##### DATA #####

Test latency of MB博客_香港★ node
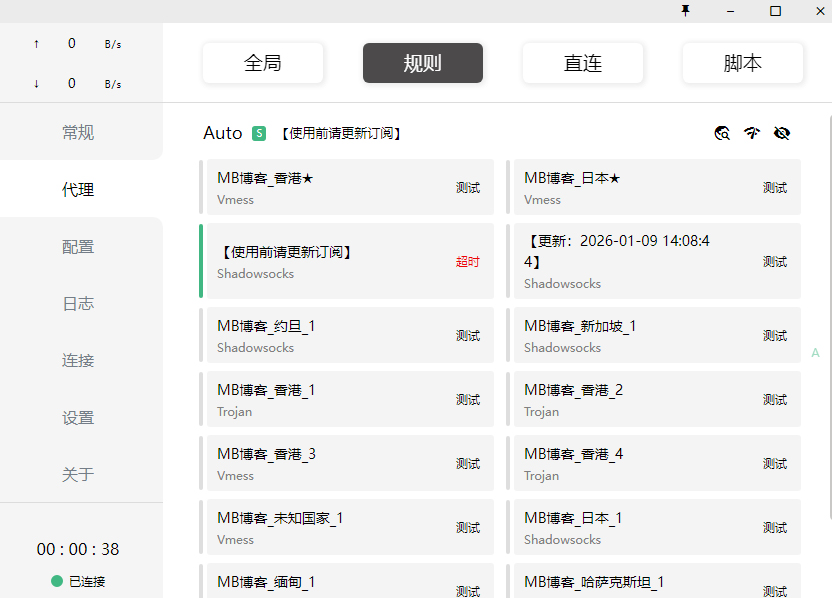832x598 pixels. coord(467,187)

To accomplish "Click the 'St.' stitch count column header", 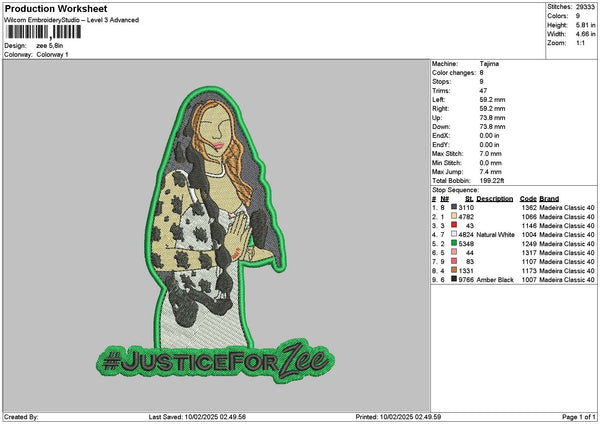I will click(468, 198).
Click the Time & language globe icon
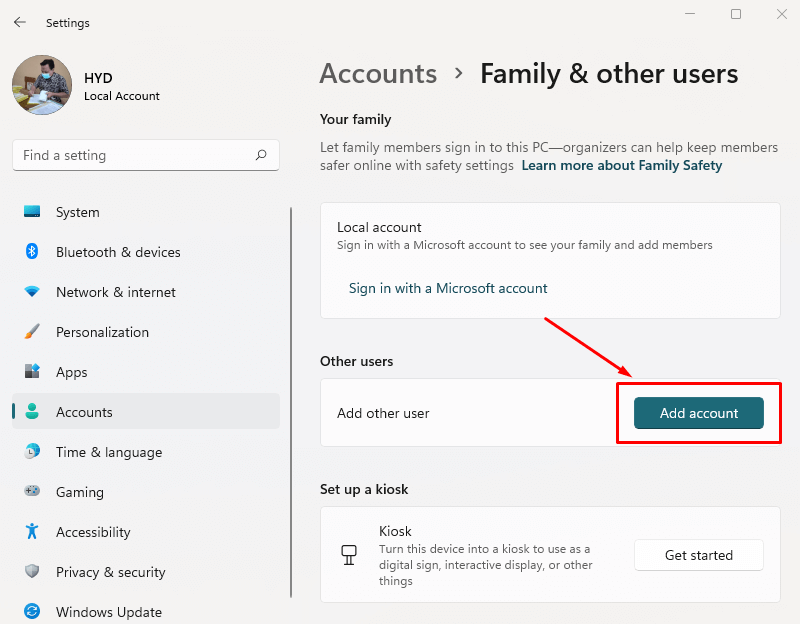The width and height of the screenshot is (800, 624). point(32,452)
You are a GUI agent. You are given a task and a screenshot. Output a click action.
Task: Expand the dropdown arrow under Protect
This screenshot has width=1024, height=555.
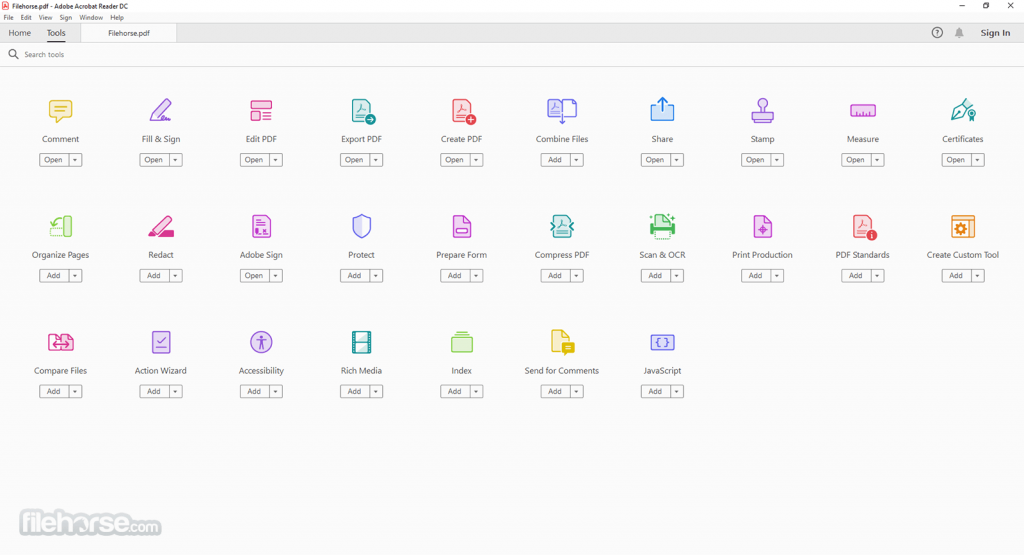[376, 276]
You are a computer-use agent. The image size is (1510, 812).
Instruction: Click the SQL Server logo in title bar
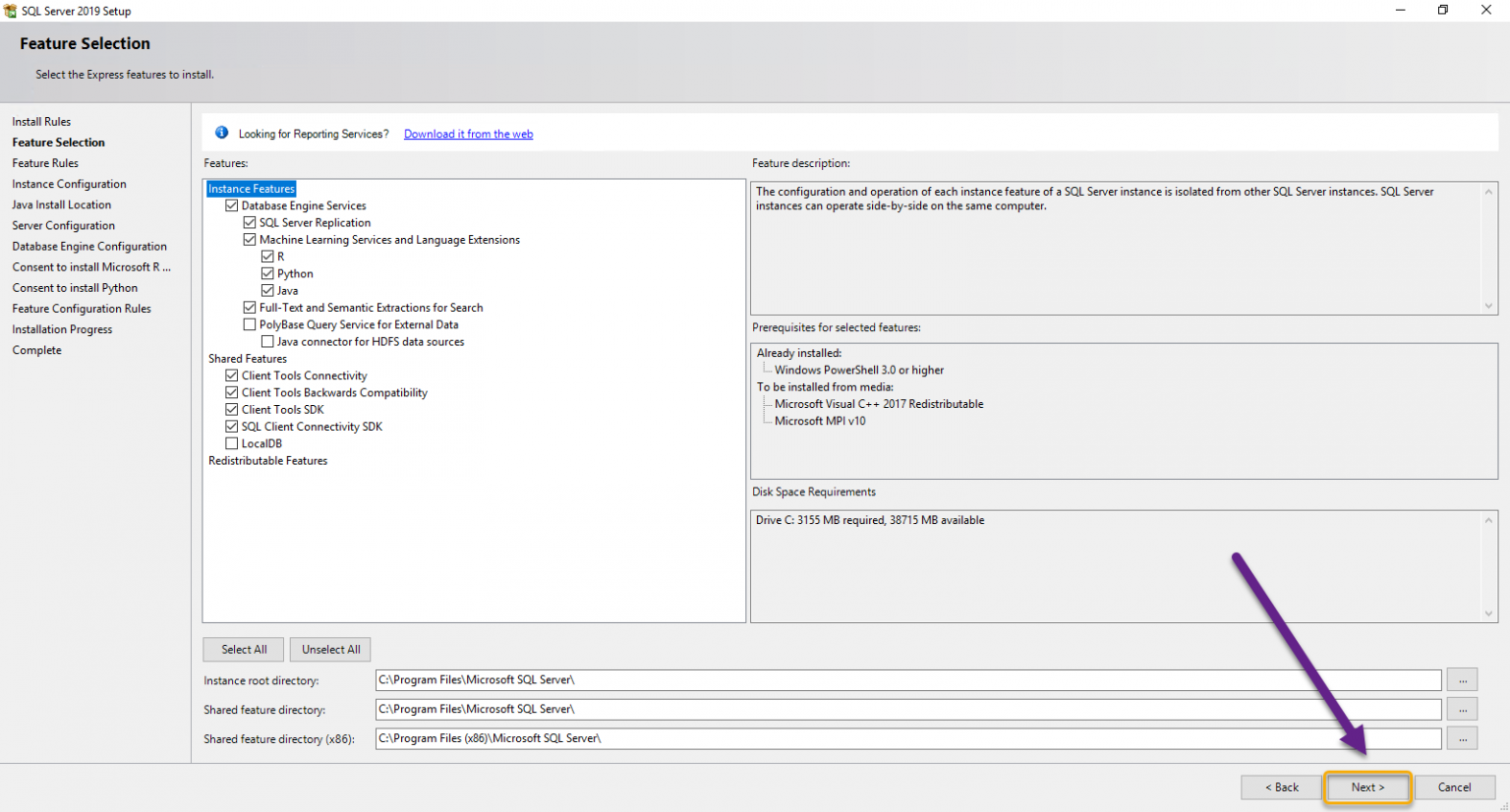pyautogui.click(x=11, y=10)
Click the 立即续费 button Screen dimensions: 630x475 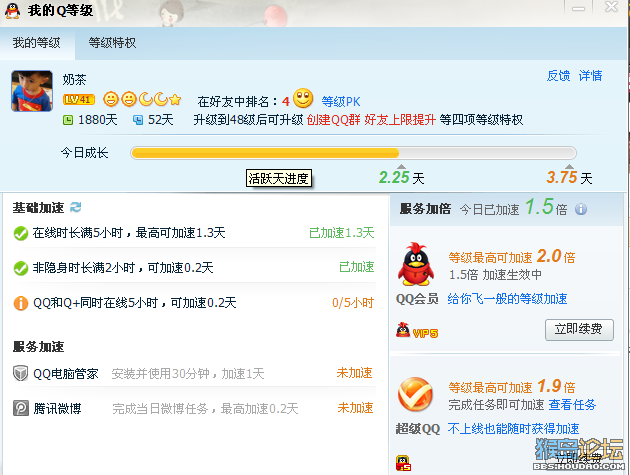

#####

Your answer must be exactly the lines from the one containing "Instruction: Click the" through the last line of the records above, both included, with every picture left out.

Instruction: Click the SQL Server logo in title bar
pyautogui.click(x=11, y=10)
Click the 立即续费 button Screen dimensions: 630x475 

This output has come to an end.